On assiste à la phase préliminaire de la nouvelle guerre froide du XXIe siècle : où l’on place ses pions et jauge l’adversaire, en espérant l’impressionner ou l’intimider.

La question de savoir si ce nouvel antagonisme ira jusqu’à une vraie guerre, ou s’il s’exprimera moins brutalement et de façon canalisée… cette question reste entièrement ouverte.

Là où la grande rivalité du XXe siècle (URSS contre États-Unis) se jouait avec des armes nucléaires, un « équilibre de la terreur », des alliances classiques bien délimitées et des guerres locales par procuration — mais pas dans la sphère économique ou commerciale —, celle fondatrice du XXIe se joue à travers le commerce, la cyberguerre, la haute technologie, les nouveaux réseaux et « l’influence » au sens large.

Certes, les nations et les armées sont toujours là, les rivalités et loyautés interétatiques ont encore un rôle, on continue d’investir dans les dispositifs antimissiles et les porte-avions… Une « guerre chaude », physique, entre la Chine et les États-Unis — avec leurs clients ou alliés, par exemple japonais ou taïwanais — reste possible.

 
 
 

La Chine, en pleine ascension depuis 30 ans, estime aujourd’hui qu’elle a gagné sa place au sommet, et que son époustouflant boom économique et commercial doit maintenant « payer »… et se traduire dans toutes les sphères : politique, diplomatique, idéologique, stratégique.

Xi Jinping incarne cette volonté de puissance.
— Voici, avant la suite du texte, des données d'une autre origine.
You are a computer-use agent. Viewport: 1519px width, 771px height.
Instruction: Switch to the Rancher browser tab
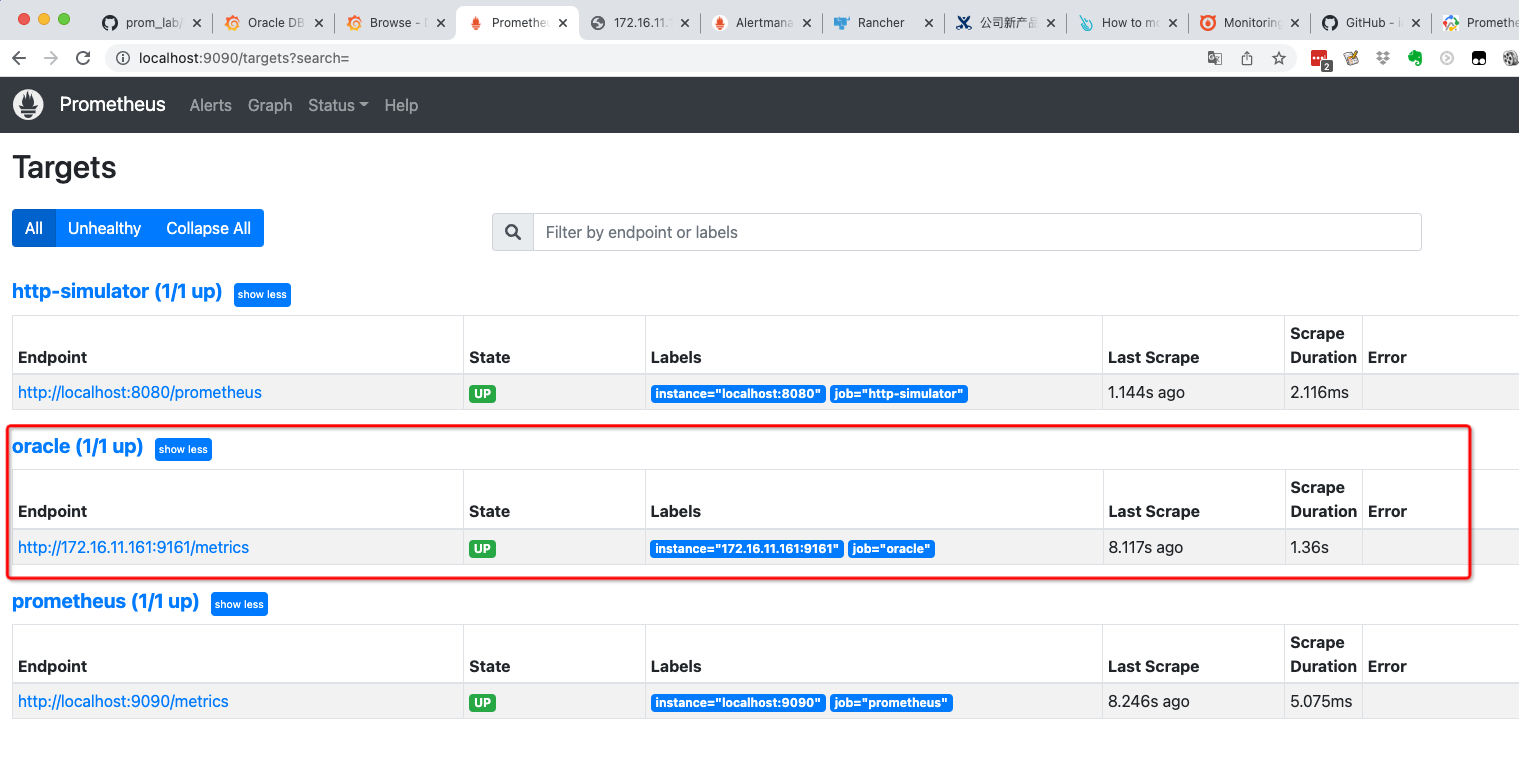tap(880, 22)
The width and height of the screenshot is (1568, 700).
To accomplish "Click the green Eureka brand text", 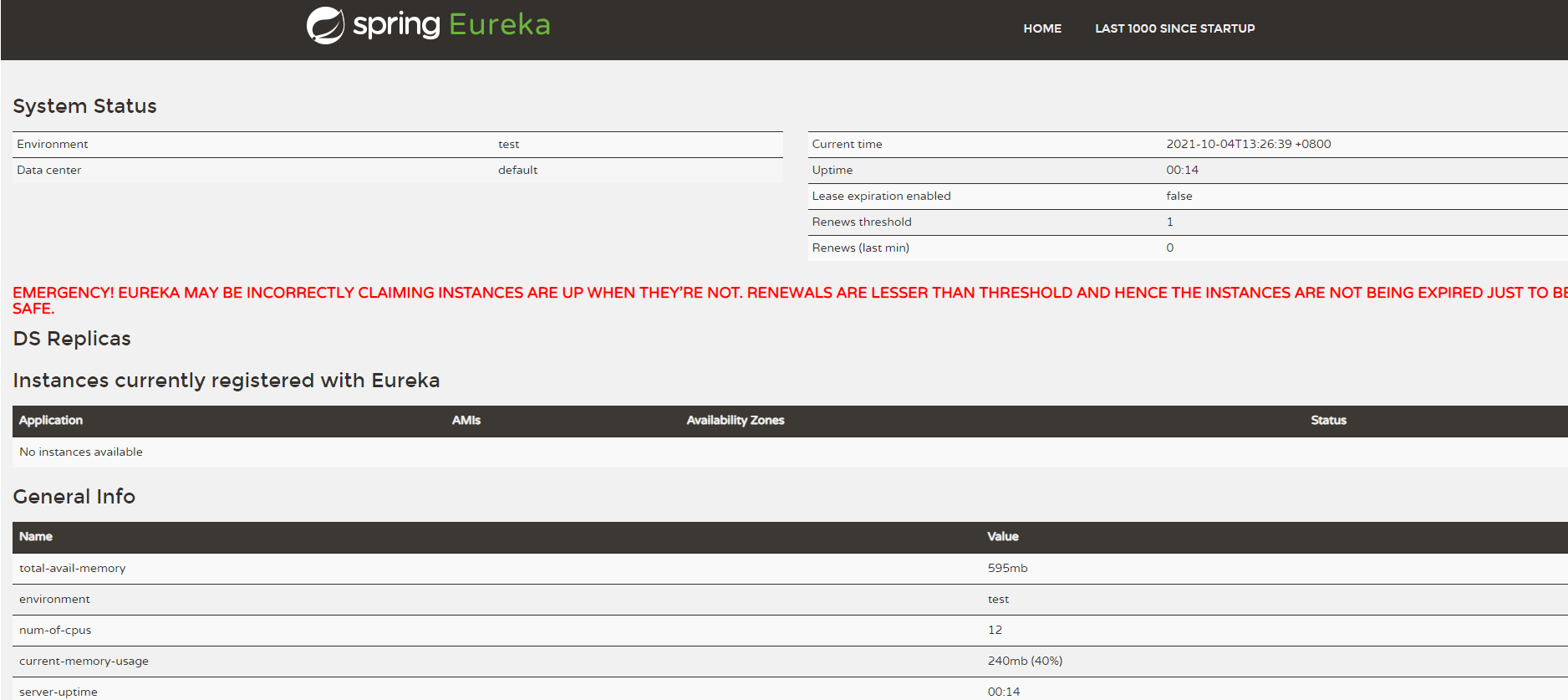I will pyautogui.click(x=499, y=25).
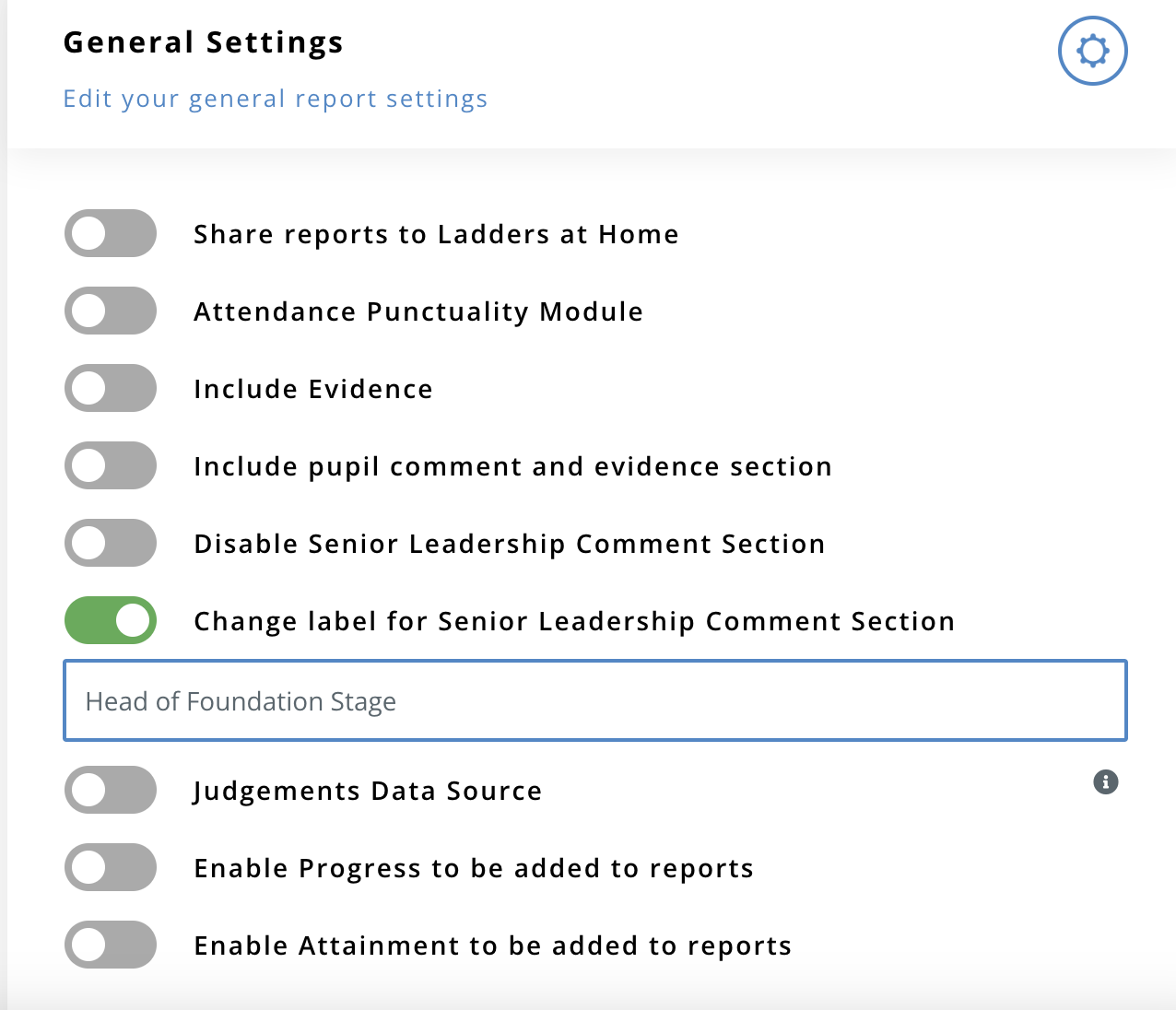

C’est le premier leader chinois qui dit explicitement : nous contestons la prééminence des États-Unis et du monde occidental. Le premier qui dit : il n’y a pas de valeurs démocratiques universelles ; le pluralisme et la séparation des pouvoirs sont délétères. En ajoutant que le système chinois apporte des réponses efficaces et supérieures aux problèmes du XXIe siècle.

La Chine, dit-il avec fierté, c’est un recul sans précédent de la pauvreté de masse (vrai). L’investissement le plus massif dans la recherche et les technologies de pointe (vrai). Les réserves de devises les plus importantes au monde (vrai).

Ce qu’il ne dit pas, c’est que la Chine est aussi un État néo-totalitaire qui surveille et encadre ses citoyens à un point qu’Orwell ou Mao n’auraient jamais imaginé, voué à la fabrication d’un « citoyen modèle » qu’on espère à 100 % docile.

Un État qui assimile, par la stérilisation forcée, les « camps de rééducation » et l’immigration massive, des nations comme les Ouïgours ou les Tibétains. Qui récuse explicitement la séparation des pouvoirs, et où, par exemple, les jugements contre les deux Canadiens pris en otages seront dictés par l’instance politique… d’une façon assumée et revendiquée.

Face à cela, que peuvent les États-Unis, ex-puissance impériale occupée à panser ses plaies intérieures ? Cette démocratie malade dont les derniers épisodes ont fait ricaner (ou ont effaré) le reste du monde ?

Le président Biden fait le pari qu’un rebond est possible, que la suprématie chinoise n’est pas une fatalité et que les États-Unis n’ont pas dit leur dernier mot.

Mais pour ce faire, il faudra un savant dosage de modestie (on ne va pas refaire le XXe siècle), de réalisme (sur les moyens à prendre), de juste mesure de l’adversaire, et un retour à des valeurs souvent bafouées qui, pour être crédibles à la face du monde, doivent d’abord être défendues chez soi.